ESTRATTO DEL DOCUMENTO →
------------------------------------------------------------------------

Roma, 18 dicembre 2007 - "Farò i nomi dei nemici politici di mio marito e miei nel libro che ho cominciato a scrivere un anno fa e che presto pubblicherò". Donatella Dini lo rivela a 'Chì, il settimanale diretto da Alfonso Signorini, in edicola da domani.
In un'intervista esclusiva, la prima dopo la condanna per bancarotta fraudolenta, la moglie dell'ex premier Lamberto annuncia anche la 'discesa in campò: "Se ci sarà bisogno di dare una mano, al momento opportuno lo farò. In passato sono stata sollecitata a candidarmi per un posto alla Camera o al Senato. Ma io resto un'imprenditrice e quindi credo che per me sia più adatto un ruolo organizzativo nel partito di mio marito che un seggio Parlamento".

------------------------------------------------------------------------

RIGHE FORNITE →

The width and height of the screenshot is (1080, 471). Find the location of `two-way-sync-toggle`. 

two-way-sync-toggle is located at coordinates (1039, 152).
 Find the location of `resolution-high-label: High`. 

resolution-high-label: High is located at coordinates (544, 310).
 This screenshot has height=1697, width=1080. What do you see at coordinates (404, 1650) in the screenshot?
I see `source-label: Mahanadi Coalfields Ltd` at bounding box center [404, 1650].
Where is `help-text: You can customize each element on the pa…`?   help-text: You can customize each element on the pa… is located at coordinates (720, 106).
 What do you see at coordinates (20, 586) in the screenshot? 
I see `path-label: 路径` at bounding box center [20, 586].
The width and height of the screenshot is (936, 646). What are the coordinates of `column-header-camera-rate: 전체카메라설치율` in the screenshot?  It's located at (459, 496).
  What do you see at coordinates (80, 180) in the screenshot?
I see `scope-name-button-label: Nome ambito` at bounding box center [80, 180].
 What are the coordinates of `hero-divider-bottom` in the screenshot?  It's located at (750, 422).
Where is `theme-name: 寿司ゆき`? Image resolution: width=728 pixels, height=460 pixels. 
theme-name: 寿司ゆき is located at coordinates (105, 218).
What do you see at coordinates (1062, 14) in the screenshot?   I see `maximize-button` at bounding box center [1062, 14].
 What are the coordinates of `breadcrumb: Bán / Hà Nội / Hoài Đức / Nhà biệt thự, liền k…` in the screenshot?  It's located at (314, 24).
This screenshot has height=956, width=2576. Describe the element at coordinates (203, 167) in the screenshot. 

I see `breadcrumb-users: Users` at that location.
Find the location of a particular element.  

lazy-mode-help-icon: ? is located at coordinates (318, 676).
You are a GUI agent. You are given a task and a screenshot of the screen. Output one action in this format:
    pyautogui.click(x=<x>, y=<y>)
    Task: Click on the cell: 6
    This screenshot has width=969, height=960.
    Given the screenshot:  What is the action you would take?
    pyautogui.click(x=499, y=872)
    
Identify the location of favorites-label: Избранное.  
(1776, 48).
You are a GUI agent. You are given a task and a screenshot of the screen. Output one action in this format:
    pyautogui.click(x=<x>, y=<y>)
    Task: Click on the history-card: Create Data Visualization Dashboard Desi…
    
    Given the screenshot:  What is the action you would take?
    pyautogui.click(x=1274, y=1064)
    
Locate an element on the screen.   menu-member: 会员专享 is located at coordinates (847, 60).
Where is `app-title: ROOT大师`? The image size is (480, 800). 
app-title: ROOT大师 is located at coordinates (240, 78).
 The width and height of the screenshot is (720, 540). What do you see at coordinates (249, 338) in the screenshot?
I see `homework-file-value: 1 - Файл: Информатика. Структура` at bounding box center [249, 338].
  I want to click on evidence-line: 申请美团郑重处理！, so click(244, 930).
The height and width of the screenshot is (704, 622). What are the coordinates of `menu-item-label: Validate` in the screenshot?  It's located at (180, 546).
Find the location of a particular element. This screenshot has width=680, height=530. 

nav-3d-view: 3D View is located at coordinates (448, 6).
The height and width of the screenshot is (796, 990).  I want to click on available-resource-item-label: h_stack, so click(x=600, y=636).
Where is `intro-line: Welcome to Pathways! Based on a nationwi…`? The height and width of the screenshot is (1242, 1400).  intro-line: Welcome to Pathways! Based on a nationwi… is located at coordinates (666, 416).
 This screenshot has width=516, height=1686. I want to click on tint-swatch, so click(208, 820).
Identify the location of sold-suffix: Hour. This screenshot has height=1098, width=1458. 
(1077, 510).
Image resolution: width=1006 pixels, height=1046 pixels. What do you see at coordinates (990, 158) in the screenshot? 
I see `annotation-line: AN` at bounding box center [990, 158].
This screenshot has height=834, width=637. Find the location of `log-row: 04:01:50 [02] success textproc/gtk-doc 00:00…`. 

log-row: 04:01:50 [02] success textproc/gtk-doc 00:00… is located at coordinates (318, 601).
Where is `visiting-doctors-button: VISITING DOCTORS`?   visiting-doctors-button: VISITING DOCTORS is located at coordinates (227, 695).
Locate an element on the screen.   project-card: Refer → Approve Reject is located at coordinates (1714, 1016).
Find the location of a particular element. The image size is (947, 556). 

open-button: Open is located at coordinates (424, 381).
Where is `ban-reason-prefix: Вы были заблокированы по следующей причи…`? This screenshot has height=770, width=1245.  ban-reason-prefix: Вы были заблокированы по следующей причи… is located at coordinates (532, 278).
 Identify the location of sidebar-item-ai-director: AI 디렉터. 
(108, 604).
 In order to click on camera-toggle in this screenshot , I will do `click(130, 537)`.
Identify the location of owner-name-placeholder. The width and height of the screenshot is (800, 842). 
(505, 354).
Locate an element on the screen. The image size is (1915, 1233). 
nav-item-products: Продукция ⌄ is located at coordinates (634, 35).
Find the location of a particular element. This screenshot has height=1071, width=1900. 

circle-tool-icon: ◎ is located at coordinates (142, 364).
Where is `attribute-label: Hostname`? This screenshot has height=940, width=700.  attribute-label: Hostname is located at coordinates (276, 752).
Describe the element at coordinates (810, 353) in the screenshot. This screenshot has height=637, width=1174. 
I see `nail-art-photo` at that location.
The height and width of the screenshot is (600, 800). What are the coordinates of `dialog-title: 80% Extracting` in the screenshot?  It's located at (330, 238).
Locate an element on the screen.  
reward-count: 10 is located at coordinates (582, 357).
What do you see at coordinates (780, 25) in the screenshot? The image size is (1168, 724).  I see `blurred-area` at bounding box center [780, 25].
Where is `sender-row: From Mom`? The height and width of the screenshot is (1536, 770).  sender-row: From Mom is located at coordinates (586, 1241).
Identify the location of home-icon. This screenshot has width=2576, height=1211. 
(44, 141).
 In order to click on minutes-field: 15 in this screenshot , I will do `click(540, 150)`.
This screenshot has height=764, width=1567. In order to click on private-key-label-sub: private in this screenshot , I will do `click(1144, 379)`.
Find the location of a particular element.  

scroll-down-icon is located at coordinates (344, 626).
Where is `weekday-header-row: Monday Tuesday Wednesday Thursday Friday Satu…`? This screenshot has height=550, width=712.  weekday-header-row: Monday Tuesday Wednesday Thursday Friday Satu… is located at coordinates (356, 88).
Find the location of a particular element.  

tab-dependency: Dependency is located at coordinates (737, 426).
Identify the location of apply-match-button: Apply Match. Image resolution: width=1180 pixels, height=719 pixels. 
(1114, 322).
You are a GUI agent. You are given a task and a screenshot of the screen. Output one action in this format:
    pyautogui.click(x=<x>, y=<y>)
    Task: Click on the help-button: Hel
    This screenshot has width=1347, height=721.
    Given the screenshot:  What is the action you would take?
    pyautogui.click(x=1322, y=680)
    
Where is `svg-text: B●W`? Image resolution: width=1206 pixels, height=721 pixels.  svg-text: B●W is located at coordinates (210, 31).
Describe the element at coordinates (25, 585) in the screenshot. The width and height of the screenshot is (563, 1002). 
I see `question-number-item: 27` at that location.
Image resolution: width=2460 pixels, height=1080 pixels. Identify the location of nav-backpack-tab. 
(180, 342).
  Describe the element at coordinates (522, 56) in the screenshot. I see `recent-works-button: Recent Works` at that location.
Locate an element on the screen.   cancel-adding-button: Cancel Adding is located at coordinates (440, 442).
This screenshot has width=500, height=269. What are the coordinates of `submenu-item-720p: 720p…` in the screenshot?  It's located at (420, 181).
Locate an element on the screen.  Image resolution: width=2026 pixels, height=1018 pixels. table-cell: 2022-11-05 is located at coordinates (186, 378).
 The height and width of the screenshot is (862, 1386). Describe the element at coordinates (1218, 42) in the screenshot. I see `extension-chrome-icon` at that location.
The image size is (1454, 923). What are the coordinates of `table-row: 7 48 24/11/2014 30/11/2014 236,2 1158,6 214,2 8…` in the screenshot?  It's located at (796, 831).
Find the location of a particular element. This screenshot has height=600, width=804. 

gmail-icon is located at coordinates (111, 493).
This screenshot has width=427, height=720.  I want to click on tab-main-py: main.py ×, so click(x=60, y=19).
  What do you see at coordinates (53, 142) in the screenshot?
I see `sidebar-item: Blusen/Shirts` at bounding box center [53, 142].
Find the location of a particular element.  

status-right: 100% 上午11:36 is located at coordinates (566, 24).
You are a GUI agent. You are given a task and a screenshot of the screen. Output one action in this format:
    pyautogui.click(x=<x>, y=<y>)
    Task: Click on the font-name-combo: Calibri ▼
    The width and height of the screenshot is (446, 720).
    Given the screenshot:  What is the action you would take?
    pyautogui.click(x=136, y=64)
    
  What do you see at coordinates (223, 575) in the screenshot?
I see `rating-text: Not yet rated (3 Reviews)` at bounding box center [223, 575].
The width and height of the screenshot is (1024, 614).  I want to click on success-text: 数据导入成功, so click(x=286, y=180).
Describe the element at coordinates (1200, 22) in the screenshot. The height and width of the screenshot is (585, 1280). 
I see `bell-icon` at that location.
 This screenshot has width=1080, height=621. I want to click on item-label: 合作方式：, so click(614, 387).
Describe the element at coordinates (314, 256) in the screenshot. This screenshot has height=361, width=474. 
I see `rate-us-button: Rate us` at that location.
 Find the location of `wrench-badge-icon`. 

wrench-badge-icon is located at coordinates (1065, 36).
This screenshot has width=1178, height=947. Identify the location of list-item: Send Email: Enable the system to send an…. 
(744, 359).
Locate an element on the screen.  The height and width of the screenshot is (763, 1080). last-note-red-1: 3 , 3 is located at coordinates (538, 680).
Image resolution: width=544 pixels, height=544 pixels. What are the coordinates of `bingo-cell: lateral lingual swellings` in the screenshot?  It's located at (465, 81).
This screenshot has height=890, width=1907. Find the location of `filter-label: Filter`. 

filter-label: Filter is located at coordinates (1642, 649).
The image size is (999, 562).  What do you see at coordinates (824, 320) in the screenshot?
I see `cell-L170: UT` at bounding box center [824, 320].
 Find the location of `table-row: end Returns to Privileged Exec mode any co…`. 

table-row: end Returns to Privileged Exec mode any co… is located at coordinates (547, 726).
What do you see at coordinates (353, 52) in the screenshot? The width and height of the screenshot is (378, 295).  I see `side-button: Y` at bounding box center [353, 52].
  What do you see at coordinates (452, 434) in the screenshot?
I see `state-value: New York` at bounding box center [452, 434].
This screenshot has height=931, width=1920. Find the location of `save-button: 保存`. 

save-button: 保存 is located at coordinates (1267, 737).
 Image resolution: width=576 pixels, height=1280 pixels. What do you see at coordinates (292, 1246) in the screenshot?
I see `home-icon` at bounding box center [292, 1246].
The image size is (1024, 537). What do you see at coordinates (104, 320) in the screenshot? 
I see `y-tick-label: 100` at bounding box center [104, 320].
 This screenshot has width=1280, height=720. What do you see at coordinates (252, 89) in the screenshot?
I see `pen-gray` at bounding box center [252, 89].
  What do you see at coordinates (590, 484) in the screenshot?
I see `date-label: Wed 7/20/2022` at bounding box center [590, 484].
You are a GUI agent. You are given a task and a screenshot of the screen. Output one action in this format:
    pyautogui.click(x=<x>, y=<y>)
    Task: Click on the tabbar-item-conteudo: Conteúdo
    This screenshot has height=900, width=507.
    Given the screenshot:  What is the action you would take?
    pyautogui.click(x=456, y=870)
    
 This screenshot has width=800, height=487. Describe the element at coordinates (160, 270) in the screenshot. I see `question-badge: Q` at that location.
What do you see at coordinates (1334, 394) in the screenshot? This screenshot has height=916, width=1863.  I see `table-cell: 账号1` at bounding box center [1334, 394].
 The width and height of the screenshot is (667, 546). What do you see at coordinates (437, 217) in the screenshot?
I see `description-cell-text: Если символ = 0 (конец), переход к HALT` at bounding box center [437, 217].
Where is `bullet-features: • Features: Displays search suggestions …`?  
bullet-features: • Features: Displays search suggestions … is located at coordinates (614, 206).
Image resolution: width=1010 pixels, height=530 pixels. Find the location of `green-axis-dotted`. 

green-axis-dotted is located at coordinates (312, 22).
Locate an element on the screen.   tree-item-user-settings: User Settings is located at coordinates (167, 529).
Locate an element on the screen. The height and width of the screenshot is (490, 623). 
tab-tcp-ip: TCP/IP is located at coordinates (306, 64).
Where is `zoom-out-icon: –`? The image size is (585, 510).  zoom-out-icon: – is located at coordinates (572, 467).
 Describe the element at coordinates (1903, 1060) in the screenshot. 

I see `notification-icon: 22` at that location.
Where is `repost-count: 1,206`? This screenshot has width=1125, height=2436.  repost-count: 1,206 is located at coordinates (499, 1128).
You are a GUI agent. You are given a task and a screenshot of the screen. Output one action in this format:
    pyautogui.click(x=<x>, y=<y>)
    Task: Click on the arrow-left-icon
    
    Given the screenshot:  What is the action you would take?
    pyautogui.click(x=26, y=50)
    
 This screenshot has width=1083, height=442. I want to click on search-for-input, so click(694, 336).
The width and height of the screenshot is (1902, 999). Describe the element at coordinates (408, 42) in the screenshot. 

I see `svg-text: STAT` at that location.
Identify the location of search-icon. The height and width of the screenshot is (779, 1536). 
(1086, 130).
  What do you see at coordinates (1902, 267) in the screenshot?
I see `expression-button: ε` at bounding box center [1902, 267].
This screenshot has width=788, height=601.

------------------------------------------------------------------------

ESERCIZI DA SVOLGERE →
a – Trascrivi parola per parola il brano sull'intervista a Donatella Dini, da "Roma, 18 dicembre" fino a "edicola da domani." compreso.
b – Nel brano sull'intervista a Donatella Dini, per quale reato è stata condannata la donna?
c – Riassumi in due frasi il brano sull'intervista a Donatella Dini.
Le righe fornite non servono per lo svolgimento.

SOLUZIONI →
a –
Roma, 18 dicembre 2007 - "Farò i nomi dei nemici politici di mio marito e miei nel libro che ho cominciato a scrivere un anno fa e che presto pubblicherò". Donatella Dini lo rivela a 'Chì, il settimanale diretto da Alfonso Signorini, in edicola da domani.

b – Per bancarotta fraudolenta.

c – Donatella Dini, moglie dell'ex premier Lamberto, rivela a un settimanale che nel libro che presto pubblicherà farà i nomi dei nemici politici suoi e del marito. Nell'intervista, la prima dopo la condanna per bancarotta fraudolenta, annuncia che al momento opportuno darà una mano e si dice più adatta a un ruolo organizzativo nel partito del marito che a un seggio in Parlamento.